Дерюшетта, плача, сидела на стуле и сжимала в своих руках его руку. Ее пальцы сплелись на его судорожно стиснутом кулаке. Оба были удручены, но по-разному. Сложенные руки говорят о надежде; сжатый кулак – свидетельство отчаяния.
Кулак Летьерри безвольно покоился в руках Дерюшетты. Старик походил на человека, пораженного молнией.
В толпе шептались и обсуждали все произошедшее. Вот что было известно: Дюранда разбилась возле Дуврских скал, во время тумана, перед заходом солнца. За исключением капитана, который не хотел покинуть судна, все спаслись на шлюпке. Юго-западный ветер, сменивший туман, опрокинул шлюпку недалеко от Гернзея. Проходившее мимо судно «Кашмир» подобрало людей и доставило их в порт Сен-Пьер. Во всем был виновен Тангруй, которого посадили в тюрьму. Капитан Клюбен выказал во время крушения необычайное великодушие.
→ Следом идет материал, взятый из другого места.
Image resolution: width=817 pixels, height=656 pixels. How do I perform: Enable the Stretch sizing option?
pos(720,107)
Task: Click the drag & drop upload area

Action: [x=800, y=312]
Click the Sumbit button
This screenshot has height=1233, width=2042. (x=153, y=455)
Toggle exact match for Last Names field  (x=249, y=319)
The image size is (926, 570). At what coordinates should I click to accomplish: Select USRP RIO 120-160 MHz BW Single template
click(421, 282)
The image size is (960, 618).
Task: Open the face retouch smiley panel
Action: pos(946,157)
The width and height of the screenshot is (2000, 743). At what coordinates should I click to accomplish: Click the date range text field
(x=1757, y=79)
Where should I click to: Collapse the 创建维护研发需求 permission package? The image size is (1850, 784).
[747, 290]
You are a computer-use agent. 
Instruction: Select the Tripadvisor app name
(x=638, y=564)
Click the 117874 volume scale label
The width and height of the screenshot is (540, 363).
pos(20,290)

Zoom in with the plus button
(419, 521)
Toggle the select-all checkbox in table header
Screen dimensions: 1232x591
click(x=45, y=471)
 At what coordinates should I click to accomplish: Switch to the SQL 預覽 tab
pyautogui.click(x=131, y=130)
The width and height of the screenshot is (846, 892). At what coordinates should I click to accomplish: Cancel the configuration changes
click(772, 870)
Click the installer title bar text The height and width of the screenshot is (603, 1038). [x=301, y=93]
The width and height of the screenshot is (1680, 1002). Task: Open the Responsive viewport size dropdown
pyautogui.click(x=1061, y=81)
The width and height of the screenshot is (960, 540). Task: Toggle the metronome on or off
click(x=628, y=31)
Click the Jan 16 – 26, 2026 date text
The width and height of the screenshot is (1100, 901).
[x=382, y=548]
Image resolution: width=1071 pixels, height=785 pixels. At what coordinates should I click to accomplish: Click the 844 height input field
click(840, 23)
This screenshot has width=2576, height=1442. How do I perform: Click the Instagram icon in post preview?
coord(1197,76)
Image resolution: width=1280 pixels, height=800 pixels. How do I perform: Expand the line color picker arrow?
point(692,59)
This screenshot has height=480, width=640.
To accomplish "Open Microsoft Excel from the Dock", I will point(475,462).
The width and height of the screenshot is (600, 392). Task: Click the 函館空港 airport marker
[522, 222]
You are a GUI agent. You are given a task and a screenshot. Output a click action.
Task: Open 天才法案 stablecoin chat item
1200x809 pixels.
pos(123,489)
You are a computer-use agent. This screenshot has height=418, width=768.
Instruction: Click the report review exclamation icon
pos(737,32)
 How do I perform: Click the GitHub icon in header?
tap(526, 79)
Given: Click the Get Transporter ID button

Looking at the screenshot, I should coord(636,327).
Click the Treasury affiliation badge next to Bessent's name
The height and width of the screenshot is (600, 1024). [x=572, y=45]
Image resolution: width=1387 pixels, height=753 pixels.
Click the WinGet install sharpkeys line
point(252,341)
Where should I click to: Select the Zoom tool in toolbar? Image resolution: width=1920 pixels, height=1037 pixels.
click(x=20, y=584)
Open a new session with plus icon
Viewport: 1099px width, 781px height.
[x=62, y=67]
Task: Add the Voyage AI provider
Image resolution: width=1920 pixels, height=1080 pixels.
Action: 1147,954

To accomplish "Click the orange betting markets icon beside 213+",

Моряки, находившиеся в толпе, произносили название Дуврских скал со страхом.
– Беда тому, кто попал в эту западню, – говорили они.
На столе лежали компас и связки документов – вещи, переданные Клюбеном негру и Тангрую в момент расставания; поразительное доказательство мужества этого человека, спасавшего бумаги в тот момент, когда он сам себя обрекал на гибель, – пустяк, который говорил о величии и самопожертвовании.
Все восхищались Клюбеном, но в то же время надеялись на то, что ему удалось спастись. Через несколько часов вслед за «Кашмиром» прибыло еще одно судно, которое принесло последние известия. Оно провело сутки в тех же водах, что и Дюранда, стояло на месте при тумане и лавировало во время бури. Капитан судна теперь находился тут же, в комнате.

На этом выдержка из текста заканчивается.